Dataset entries:
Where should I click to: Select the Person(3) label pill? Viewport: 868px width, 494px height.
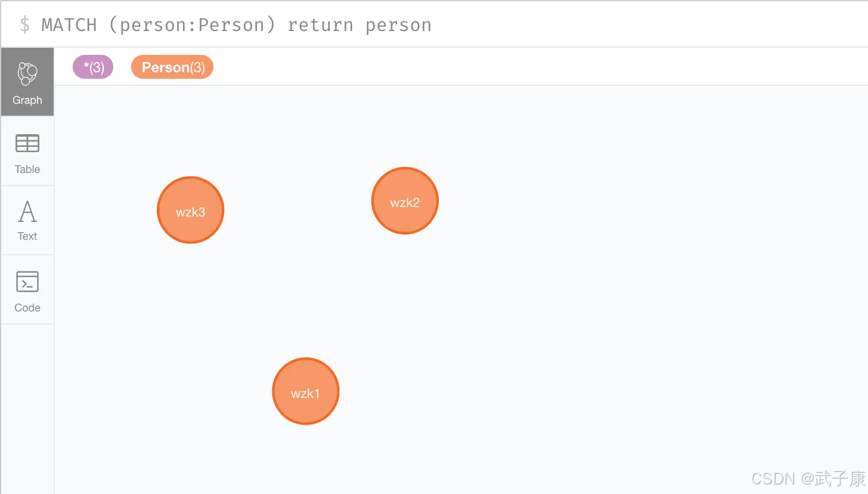[x=172, y=67]
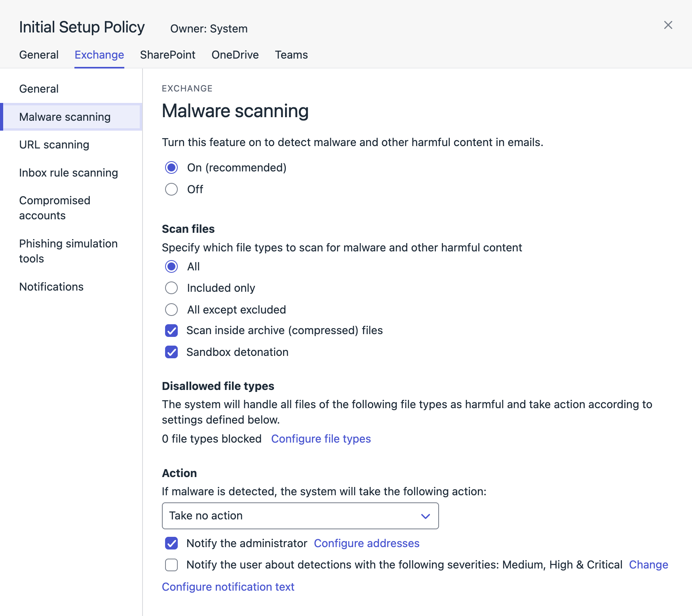
Task: Choose All except excluded option
Action: click(x=171, y=310)
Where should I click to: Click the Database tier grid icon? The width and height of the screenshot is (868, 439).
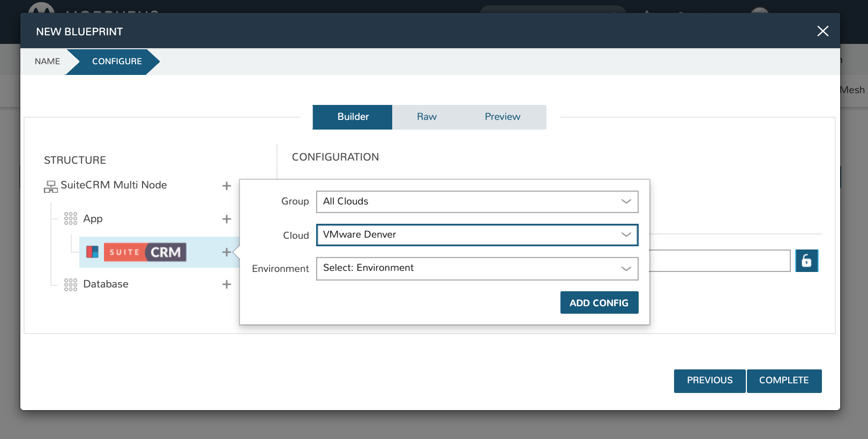pos(71,284)
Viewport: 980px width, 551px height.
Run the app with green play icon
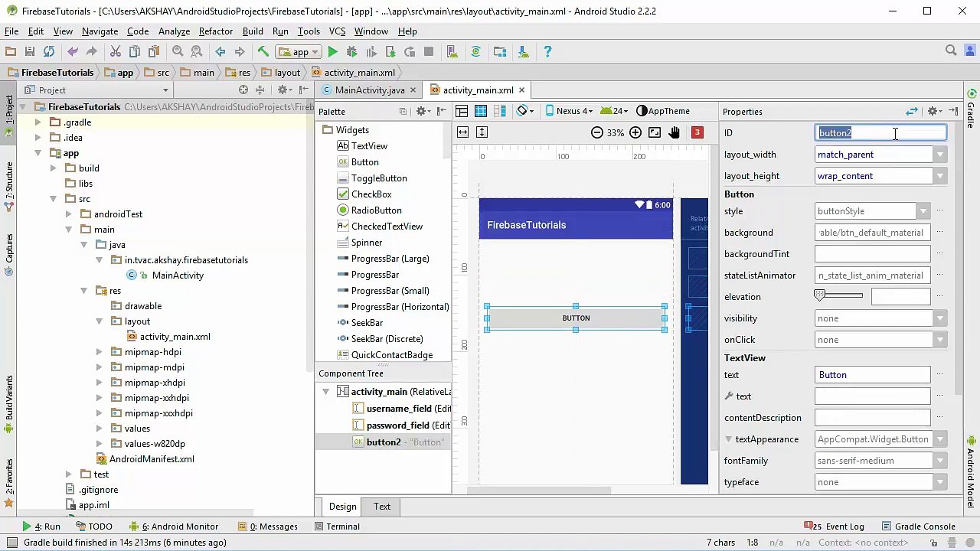point(332,52)
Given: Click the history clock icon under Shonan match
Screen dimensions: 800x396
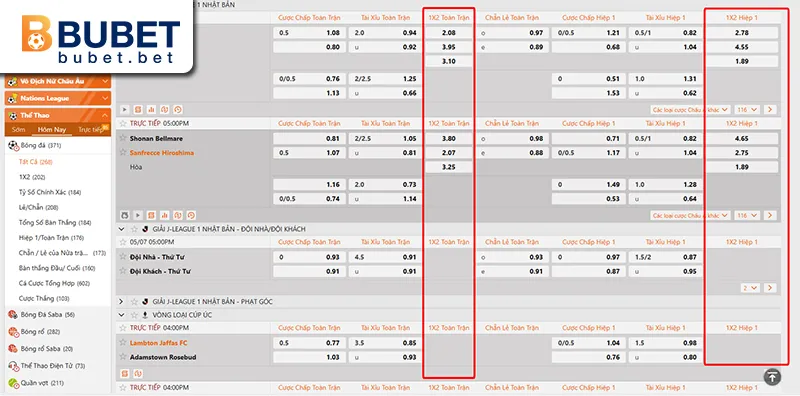Looking at the screenshot, I should point(191,215).
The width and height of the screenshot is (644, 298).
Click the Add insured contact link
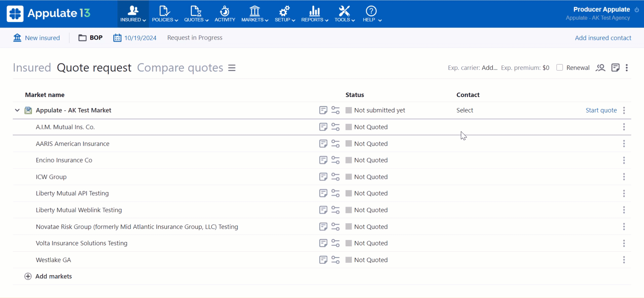coord(603,38)
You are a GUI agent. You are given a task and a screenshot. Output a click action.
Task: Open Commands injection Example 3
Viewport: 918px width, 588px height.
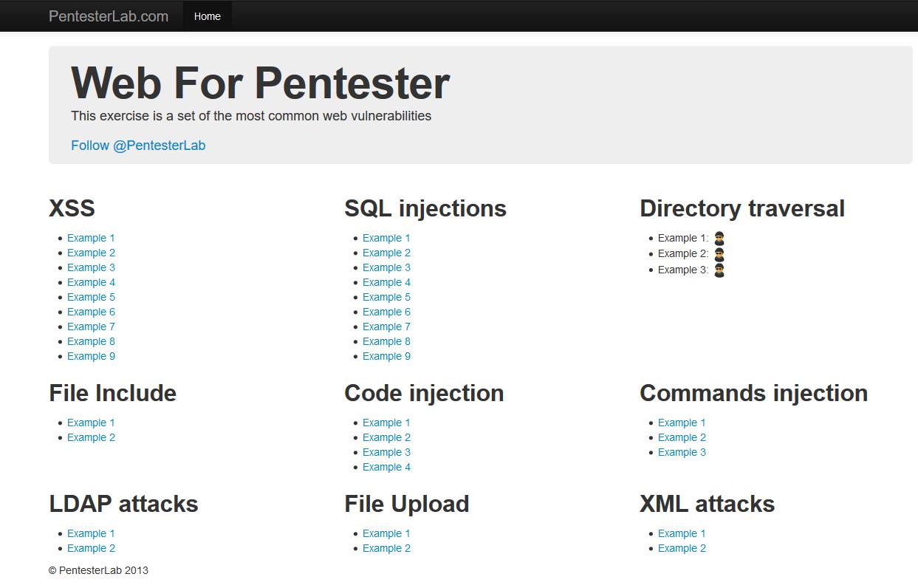tap(682, 452)
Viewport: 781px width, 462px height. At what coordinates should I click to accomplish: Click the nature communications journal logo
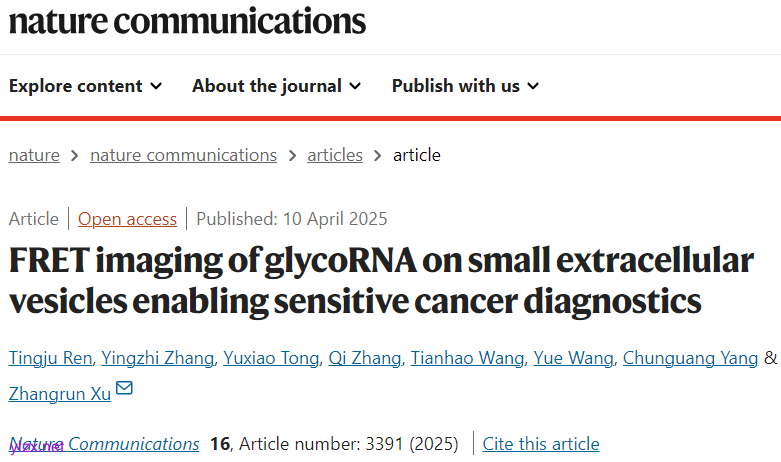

Exercise description: The copy you return must match the records above exactly, minus any images.

Output:
Where should I click to: Select the Person(3) label pill? Viewport: 868px width, 494px height.
[x=172, y=67]
Task: Choose All except excluded option
Action: click(x=171, y=310)
Where should I click to: Click the Database tier grid icon? The width and height of the screenshot is (868, 439).
pos(71,284)
Viewport: 980px width, 551px height.
Run the app with green play icon
point(332,52)
Given: Click the history clock icon under Shonan match
Screen dimensions: 800x396
Looking at the screenshot, I should point(191,215).
The width and height of the screenshot is (644, 298).
Click the Add insured contact link
coord(603,38)
You are a GUI agent. You are given a task and a screenshot. Output a click action.
Task: Open Commands injection Example 3
Viewport: 918px width, 588px height.
tap(682, 452)
Viewport: 781px width, 462px height. At what coordinates should I click to accomplish: Click the nature communications journal logo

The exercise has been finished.